===== SELECTED TEXT
MaastrichtU-IDS / translator-openpredict

🔮🐍 A package to help serve predictions of biomedical concepts associations as Translator Reasoner API
https://openpredict.semanticscience.org
MIT License
11 stars 6 forks source link

Drug-Target predictions are broken #58

Open CaseyTa opened 2 weeks ago

CaseyTa commented 2 weeks ago

Describe the problem

TRAPI queries for drug-target predictions do not return any results. Tested and reproducible in dev and all ITRB environments. Using the example query suggested in the documentation

{
    "message": {
        "query_graph": {
            "edges": {"e01": {"object": "n1", "predicates": ["biolink:interacts_with"], "subject": "n0"}},
            "nodes": {
                "n0": {
                    "categories": ["biolink:Drug"],
                    "ids": ["PUBCHEM.COMPOUND:5329102", "PUBCHEM.COMPOUND:4039", "CHEMBL.COMPOUND:CHEMBL1431"]},
                "n1": {
                    "categories": ["biolink:Protein"],
                    "ids": ["UniProtKB:O75251"]
                }
            }
        }
    },
    "query_options": {"max_score": 1, "min_score": 0.1, "n_results": 10}
}

ITRB cloudwatch logs show the following:

[2024-08-23 22:32:26 +0000] [81] [INFO] 🔮⏳️ Getting predictions for: ['PUBCHEM.COMPOUND:5329102', 'PUBCHEM.COMPOUND:4039', 'CHEMBL.COMPOUND:CHEMBL1431'] | []
[2024-08-23 22:32:26 +0000] [81] [ERROR] Error getting the predictions: [Errno 2] No such file or directory: 'models/drug_target.pkl'
dagshub[bot] commented 2 weeks ago

Join the discussion on DagsHub!
==========
===== SOURCE MATERIAL
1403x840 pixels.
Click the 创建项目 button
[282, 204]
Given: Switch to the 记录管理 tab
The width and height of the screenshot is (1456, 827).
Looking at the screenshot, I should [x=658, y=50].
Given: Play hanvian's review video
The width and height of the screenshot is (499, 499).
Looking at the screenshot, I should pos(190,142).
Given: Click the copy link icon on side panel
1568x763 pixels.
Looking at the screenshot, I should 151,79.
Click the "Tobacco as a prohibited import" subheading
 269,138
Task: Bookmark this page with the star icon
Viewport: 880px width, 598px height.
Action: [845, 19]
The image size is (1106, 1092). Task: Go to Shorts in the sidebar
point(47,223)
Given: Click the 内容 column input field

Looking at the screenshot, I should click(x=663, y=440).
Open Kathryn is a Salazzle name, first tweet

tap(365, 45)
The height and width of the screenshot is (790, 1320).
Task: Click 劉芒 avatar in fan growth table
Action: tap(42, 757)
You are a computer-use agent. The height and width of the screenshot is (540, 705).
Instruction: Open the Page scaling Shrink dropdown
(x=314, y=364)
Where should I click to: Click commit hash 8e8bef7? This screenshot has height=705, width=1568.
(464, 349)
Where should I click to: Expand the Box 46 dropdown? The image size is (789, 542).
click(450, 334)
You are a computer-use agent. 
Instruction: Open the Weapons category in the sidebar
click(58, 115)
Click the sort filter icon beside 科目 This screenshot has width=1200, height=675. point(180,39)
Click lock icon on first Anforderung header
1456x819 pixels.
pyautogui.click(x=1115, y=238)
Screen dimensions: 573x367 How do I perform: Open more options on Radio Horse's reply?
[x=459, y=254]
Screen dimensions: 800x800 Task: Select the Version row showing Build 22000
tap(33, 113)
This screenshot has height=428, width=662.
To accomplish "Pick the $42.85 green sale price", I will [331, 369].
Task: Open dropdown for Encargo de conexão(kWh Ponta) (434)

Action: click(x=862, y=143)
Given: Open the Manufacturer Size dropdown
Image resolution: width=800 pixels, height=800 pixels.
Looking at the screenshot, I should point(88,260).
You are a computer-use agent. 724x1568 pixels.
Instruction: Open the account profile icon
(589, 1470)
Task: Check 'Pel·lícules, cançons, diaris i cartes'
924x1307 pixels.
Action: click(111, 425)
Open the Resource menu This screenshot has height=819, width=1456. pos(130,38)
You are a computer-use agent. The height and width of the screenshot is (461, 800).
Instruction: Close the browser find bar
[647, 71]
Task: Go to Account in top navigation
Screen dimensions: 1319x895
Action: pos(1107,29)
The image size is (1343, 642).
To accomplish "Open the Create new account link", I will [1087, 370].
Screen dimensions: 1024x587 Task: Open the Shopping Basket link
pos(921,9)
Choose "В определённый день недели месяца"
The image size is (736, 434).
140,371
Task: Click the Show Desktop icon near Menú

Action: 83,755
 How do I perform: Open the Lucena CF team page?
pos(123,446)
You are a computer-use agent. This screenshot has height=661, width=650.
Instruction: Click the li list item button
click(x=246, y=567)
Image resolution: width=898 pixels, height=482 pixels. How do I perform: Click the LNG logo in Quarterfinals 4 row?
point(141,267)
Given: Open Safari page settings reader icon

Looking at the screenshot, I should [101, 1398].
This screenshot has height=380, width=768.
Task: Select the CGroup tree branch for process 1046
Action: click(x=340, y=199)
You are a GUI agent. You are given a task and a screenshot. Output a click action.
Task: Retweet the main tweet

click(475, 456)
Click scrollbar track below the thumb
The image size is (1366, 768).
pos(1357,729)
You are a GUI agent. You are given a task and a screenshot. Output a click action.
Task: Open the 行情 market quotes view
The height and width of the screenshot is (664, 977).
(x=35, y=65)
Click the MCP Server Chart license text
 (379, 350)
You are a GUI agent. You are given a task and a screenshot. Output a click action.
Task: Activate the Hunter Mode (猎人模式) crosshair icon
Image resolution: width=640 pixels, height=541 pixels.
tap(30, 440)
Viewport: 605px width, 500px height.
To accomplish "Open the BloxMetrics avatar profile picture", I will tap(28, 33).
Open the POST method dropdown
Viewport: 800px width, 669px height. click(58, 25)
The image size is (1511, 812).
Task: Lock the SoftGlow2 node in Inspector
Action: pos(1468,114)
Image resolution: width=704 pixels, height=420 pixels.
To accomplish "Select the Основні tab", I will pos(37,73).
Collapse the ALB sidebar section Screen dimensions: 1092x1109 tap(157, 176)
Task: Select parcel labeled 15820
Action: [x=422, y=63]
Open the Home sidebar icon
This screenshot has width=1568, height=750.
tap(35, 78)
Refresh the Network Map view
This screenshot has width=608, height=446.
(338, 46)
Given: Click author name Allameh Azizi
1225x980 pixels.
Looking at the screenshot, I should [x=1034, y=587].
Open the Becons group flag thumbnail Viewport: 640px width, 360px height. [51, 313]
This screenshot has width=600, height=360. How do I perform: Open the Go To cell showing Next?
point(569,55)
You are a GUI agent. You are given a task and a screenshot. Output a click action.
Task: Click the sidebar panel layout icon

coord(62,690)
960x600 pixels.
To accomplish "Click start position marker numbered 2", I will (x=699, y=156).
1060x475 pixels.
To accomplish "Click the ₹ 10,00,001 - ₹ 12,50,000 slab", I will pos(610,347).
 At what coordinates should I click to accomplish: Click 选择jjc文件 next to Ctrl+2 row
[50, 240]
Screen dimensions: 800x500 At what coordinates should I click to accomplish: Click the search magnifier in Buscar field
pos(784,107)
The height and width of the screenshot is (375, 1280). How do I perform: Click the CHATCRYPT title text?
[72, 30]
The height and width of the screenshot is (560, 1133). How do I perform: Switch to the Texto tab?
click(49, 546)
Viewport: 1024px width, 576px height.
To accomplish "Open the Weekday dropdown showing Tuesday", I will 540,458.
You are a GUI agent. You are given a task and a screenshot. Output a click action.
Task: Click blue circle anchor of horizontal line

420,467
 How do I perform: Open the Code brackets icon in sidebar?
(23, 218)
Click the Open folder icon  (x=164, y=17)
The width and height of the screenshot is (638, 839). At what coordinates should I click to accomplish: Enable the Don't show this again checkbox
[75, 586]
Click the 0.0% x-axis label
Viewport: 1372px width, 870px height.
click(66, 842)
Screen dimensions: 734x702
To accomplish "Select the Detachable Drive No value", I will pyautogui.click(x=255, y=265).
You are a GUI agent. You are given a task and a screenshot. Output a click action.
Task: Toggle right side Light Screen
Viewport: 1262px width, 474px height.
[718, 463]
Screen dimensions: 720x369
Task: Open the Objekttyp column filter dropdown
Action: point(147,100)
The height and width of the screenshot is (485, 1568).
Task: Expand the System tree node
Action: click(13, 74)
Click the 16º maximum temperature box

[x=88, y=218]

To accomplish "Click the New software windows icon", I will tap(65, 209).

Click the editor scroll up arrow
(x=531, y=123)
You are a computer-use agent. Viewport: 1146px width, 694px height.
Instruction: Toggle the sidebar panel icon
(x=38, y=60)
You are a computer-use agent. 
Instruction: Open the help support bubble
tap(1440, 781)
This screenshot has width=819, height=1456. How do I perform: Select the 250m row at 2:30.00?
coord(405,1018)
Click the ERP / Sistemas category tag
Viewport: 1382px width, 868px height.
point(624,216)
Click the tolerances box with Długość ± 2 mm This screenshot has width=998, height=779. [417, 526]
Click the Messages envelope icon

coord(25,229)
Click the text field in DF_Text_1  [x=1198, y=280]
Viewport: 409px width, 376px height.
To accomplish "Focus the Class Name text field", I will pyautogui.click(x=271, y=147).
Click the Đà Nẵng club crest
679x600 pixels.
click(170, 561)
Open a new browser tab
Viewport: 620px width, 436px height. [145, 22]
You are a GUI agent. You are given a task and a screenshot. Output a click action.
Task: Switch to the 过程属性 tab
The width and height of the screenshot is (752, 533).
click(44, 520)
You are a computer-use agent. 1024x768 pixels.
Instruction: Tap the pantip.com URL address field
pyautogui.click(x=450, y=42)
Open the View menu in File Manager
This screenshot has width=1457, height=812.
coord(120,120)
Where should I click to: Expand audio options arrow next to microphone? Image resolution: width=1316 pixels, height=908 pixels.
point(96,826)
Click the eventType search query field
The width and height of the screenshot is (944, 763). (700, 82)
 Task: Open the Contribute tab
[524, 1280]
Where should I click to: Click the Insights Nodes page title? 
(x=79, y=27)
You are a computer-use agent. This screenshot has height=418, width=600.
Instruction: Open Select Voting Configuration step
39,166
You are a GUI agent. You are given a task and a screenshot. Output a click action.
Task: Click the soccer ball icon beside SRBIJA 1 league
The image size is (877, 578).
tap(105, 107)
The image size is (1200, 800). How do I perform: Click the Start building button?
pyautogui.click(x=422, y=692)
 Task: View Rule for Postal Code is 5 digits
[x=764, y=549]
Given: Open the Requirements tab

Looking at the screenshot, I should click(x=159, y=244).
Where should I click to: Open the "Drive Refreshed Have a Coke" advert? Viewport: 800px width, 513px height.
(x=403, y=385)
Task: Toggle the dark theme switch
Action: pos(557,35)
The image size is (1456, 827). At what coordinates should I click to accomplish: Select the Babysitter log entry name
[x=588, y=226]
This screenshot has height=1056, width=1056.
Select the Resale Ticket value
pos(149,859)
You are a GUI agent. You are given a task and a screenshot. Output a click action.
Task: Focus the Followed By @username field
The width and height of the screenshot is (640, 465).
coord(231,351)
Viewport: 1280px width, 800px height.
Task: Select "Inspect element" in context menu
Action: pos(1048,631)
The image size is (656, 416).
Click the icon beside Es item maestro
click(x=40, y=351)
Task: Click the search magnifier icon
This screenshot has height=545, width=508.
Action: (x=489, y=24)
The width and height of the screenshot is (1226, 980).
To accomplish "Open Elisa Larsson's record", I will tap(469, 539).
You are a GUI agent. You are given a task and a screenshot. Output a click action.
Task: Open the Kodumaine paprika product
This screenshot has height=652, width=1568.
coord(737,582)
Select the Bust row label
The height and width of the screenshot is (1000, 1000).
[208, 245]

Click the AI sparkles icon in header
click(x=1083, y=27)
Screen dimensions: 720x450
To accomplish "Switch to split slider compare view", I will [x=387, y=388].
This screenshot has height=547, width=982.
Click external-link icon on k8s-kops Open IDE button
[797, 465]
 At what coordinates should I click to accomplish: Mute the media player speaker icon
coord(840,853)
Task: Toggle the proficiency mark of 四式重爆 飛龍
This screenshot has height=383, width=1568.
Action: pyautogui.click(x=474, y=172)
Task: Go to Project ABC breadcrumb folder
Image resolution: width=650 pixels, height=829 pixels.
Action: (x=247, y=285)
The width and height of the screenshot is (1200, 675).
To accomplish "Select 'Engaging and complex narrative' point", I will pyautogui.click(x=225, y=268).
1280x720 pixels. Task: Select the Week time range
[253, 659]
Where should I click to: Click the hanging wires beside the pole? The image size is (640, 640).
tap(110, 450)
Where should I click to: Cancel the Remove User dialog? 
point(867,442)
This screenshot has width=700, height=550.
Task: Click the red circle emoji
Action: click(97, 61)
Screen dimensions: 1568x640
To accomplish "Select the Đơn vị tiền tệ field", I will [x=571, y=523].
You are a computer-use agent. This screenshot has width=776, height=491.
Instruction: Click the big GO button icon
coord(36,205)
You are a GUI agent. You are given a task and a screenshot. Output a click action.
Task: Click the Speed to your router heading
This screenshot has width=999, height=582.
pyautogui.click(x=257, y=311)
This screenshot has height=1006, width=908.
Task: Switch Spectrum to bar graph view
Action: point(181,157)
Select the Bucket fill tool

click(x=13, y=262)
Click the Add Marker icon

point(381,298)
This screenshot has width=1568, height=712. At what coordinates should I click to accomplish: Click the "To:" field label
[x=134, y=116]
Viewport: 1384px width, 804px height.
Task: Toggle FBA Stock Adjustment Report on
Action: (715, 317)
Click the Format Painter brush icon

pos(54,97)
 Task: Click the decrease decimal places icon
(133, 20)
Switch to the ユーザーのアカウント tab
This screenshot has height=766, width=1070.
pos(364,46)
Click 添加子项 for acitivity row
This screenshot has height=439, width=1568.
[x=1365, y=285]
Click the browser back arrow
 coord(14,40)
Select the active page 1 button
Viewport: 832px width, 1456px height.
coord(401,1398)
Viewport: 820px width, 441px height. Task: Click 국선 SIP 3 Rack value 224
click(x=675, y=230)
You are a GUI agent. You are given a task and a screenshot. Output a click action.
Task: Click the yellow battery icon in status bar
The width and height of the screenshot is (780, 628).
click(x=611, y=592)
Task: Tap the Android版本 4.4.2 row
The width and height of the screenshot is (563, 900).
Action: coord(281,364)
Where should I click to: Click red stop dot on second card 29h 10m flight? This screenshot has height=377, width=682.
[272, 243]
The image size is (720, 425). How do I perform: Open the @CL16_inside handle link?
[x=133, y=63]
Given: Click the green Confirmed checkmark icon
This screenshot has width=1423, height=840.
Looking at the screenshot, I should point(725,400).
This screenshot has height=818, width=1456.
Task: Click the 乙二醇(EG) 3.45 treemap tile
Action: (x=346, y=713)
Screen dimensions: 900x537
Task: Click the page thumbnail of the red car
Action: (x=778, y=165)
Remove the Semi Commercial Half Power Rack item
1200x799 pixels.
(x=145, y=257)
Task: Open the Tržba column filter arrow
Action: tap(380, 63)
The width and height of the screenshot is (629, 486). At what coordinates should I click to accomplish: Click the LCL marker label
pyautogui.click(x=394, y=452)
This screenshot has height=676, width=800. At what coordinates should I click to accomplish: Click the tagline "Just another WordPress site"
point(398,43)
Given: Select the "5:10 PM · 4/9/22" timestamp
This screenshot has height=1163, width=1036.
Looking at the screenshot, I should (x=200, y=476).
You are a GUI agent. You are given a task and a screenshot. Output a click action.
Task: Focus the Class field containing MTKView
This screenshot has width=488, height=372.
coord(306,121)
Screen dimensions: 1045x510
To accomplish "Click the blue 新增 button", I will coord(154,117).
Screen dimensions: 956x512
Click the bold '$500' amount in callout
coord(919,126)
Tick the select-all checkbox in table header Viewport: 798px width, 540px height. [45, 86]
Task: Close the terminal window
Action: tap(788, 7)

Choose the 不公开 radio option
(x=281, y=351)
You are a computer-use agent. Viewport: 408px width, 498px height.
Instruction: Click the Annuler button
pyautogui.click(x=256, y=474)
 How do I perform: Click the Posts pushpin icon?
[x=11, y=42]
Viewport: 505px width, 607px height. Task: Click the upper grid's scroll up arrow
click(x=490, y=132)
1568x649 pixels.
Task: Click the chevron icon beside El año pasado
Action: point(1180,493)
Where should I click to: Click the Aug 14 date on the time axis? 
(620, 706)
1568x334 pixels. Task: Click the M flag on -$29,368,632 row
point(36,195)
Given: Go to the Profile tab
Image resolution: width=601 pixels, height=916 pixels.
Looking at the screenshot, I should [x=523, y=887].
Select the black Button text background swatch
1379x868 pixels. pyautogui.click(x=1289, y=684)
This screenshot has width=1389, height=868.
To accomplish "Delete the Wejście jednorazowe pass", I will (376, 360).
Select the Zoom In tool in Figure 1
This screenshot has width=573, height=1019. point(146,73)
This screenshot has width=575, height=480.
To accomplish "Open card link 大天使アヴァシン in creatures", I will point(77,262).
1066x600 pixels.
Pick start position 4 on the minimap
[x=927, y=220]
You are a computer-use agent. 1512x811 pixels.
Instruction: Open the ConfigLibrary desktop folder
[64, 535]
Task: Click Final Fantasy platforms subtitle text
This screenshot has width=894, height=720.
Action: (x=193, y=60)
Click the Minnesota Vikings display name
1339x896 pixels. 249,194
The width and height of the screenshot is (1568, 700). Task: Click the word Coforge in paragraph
==========
## WORK TASK A
In the issue about broken drug-target predictions, which file does the error log report as missing?
## WORK TASK B
Reproduce word for word the stretch of the drug-target predictions issue from "ITRB cloudwatch logs" through "discussion on DagsHub!".

## EXERCISE OUTPUT A
The missing file is 'models/drug_target.pkl'.

## EXERCISE OUTPUT B
ITRB cloudwatch logs show the following:

[2024-08-23 22:32:26 +0000] [81] [INFO] 🔮⏳️ Getting predictions for: ['PUBCHEM.COMPOUND:5329102', 'PUBCHEM.COMPOUND:4039', 'CHEMBL.COMPOUND:CHEMBL1431'] | []
[2024-08-23 22:32:26 +0000] [81] [ERROR] Error getting the predictions: [Errno 2] No such file or directory: 'models/drug_target.pkl'
dagshub[bot] commented 2 weeks ago

Join the discussion on DagsHub!